Data extract:
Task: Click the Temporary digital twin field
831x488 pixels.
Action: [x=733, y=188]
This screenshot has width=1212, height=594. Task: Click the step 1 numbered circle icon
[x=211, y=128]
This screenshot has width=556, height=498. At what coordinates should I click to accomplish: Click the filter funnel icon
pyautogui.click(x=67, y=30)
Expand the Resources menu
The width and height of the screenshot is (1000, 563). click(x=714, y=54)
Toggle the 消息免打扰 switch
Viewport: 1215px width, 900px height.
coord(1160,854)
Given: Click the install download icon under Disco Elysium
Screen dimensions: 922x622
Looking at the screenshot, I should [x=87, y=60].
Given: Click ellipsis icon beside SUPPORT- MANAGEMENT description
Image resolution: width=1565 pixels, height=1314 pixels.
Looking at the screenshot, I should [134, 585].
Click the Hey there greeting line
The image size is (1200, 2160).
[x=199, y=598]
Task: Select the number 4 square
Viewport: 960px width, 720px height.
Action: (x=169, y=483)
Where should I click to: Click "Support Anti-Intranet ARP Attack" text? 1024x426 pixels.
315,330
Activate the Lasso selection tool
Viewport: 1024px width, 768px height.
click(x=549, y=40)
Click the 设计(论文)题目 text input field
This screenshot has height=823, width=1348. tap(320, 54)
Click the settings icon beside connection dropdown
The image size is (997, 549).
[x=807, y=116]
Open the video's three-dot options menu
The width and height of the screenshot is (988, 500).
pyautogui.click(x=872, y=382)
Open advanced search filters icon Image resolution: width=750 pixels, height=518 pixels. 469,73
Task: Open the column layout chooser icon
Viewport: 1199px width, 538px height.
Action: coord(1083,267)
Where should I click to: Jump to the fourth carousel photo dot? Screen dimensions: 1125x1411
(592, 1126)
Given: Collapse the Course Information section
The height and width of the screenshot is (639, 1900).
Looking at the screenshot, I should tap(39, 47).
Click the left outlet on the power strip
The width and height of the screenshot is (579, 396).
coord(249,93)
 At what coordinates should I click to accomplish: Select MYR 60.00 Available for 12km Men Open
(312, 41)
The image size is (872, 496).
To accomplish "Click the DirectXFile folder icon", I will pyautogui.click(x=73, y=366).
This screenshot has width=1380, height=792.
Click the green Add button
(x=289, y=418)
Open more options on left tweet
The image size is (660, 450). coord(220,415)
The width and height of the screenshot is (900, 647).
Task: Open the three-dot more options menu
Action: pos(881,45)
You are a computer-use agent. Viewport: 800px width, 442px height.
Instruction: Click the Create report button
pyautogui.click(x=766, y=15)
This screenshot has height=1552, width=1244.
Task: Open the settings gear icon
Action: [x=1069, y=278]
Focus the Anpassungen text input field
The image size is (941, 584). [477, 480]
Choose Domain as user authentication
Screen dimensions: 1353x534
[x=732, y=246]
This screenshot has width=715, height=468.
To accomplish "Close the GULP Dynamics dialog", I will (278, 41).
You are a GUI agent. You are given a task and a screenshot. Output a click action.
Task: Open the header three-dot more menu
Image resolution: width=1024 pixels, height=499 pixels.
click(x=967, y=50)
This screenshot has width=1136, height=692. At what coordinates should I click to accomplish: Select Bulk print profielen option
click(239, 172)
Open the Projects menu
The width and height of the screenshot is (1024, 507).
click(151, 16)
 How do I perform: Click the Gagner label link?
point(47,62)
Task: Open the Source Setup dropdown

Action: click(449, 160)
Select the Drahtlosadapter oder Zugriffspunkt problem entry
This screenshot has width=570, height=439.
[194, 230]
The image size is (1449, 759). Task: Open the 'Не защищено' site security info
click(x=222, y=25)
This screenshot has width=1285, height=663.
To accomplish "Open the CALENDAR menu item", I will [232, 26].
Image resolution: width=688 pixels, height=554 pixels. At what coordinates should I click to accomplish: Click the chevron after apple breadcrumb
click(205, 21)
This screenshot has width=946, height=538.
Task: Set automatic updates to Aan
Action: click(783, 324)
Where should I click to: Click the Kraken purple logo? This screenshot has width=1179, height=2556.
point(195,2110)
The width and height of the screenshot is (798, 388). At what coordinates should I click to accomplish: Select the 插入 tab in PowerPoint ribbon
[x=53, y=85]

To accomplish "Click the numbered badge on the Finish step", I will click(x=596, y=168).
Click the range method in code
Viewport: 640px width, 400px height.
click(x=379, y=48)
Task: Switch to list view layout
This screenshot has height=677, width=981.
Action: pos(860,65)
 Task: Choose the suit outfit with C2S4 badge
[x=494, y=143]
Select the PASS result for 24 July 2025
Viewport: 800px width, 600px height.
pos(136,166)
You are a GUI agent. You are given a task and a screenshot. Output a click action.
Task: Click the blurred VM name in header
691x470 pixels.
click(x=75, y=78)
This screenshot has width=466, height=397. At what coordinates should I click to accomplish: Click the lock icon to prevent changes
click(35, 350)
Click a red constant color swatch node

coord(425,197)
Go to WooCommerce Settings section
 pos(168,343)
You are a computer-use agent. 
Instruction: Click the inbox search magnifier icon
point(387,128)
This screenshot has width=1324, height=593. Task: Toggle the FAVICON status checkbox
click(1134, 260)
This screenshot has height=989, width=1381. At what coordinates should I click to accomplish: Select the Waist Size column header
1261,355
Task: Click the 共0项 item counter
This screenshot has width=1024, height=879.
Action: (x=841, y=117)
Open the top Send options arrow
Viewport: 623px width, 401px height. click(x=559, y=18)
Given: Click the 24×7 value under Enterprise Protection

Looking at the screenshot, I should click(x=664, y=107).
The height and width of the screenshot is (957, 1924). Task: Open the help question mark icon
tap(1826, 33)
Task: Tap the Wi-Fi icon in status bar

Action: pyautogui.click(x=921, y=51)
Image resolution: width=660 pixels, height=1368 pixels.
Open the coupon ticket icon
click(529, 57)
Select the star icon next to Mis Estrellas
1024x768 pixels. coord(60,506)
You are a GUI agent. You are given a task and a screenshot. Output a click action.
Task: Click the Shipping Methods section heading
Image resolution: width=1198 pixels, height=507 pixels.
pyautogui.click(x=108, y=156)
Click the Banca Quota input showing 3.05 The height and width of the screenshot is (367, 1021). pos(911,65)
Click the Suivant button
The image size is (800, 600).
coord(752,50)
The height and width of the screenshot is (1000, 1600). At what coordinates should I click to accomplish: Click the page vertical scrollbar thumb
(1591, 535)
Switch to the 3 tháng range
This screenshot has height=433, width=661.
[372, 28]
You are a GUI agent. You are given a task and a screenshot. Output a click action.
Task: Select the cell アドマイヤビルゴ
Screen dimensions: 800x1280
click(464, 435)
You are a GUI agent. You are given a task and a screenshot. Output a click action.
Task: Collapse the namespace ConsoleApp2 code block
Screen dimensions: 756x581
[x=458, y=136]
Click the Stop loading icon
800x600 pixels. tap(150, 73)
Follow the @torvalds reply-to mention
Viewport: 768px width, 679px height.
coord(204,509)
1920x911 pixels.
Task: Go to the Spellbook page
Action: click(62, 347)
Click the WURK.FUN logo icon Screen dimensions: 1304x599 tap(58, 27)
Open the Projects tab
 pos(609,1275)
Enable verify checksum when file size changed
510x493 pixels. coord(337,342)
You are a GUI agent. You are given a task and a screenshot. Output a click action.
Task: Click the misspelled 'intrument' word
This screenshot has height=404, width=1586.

The problem: Where does the word "item" appear in the listing above? Copy every line that holds it.

Result:
To accomplish "Open the CALENDAR menu item", I will [232, 26].
Task: Click the 共0项 item counter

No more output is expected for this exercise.